Exercise prompt >> Reproduce only the entries from the line containing "How do I perform: Click the Get" through the line containing "pyautogui.click(x=230, y=401)", requests included, and shift every coordinate in the answers by adding 98 to it.

Dataset excerpts >>
########

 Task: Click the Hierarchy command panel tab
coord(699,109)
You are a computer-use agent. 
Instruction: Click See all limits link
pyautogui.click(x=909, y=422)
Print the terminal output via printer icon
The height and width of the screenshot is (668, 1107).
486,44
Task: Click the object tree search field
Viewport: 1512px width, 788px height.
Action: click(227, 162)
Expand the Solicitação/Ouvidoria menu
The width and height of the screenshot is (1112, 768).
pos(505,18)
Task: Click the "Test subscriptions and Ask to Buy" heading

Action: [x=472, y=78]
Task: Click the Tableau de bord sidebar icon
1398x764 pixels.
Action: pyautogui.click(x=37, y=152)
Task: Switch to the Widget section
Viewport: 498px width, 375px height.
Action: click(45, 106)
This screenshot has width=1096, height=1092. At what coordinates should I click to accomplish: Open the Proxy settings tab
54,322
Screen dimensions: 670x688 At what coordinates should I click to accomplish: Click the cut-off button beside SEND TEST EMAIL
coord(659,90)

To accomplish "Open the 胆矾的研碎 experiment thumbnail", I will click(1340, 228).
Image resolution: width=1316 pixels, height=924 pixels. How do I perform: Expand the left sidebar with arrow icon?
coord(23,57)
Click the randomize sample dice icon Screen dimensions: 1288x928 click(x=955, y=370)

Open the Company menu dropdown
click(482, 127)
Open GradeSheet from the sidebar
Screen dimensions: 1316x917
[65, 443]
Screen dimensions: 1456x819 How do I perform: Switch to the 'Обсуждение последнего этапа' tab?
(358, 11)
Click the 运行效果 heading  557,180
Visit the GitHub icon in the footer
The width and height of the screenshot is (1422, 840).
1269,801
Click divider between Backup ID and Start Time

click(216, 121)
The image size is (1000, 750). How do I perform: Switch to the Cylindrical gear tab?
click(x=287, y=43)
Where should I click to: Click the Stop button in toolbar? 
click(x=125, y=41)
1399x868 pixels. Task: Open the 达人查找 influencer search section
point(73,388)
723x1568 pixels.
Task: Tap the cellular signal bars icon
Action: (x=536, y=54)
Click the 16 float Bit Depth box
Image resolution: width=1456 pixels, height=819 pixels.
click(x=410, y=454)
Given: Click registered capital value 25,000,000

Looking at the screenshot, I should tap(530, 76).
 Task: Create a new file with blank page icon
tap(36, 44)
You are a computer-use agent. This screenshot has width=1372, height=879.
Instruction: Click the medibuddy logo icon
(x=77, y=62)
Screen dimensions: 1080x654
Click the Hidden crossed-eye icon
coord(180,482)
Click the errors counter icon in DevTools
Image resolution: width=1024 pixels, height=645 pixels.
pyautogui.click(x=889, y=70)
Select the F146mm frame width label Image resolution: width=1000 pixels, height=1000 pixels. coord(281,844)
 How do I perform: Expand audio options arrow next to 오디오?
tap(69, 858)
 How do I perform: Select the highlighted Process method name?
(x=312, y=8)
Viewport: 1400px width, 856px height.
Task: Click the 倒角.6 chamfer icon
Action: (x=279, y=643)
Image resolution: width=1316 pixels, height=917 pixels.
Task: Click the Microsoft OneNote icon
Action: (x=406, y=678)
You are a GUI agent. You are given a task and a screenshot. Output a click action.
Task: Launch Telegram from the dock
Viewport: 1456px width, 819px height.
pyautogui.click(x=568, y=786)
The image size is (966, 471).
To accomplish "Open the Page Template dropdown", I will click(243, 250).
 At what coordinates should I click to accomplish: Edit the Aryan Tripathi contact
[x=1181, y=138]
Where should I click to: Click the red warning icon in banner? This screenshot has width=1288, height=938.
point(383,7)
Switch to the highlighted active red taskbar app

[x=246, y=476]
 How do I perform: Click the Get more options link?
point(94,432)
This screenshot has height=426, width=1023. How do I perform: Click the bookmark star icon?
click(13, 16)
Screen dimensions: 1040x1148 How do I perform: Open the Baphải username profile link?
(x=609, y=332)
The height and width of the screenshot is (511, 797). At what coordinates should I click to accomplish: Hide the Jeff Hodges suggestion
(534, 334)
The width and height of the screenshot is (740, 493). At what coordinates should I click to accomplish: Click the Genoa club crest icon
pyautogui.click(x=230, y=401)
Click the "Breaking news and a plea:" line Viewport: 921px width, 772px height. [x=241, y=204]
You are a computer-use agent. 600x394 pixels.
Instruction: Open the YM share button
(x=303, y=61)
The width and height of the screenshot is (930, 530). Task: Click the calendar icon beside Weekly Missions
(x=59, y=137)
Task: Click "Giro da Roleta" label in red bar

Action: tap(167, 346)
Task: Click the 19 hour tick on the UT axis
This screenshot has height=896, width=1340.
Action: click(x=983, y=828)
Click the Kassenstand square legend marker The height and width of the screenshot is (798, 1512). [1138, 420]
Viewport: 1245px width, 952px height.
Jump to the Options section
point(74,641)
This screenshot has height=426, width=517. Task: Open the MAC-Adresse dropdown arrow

########

Solution below >>
 How do I perform: Click the Get more options link?
point(192,530)
This screenshot has height=426, width=1023. How do I perform: Click the bookmark star icon?
click(111, 114)
Screen dimensions: 1040x1148 How do I perform: Open the Baphải username profile link?
(x=707, y=430)
The height and width of the screenshot is (511, 797). At what coordinates should I click to accomplish: Hide the Jeff Hodges suggestion
(632, 432)
The width and height of the screenshot is (740, 493). At what coordinates should I click to accomplish: Click the Genoa club crest icon
pyautogui.click(x=328, y=499)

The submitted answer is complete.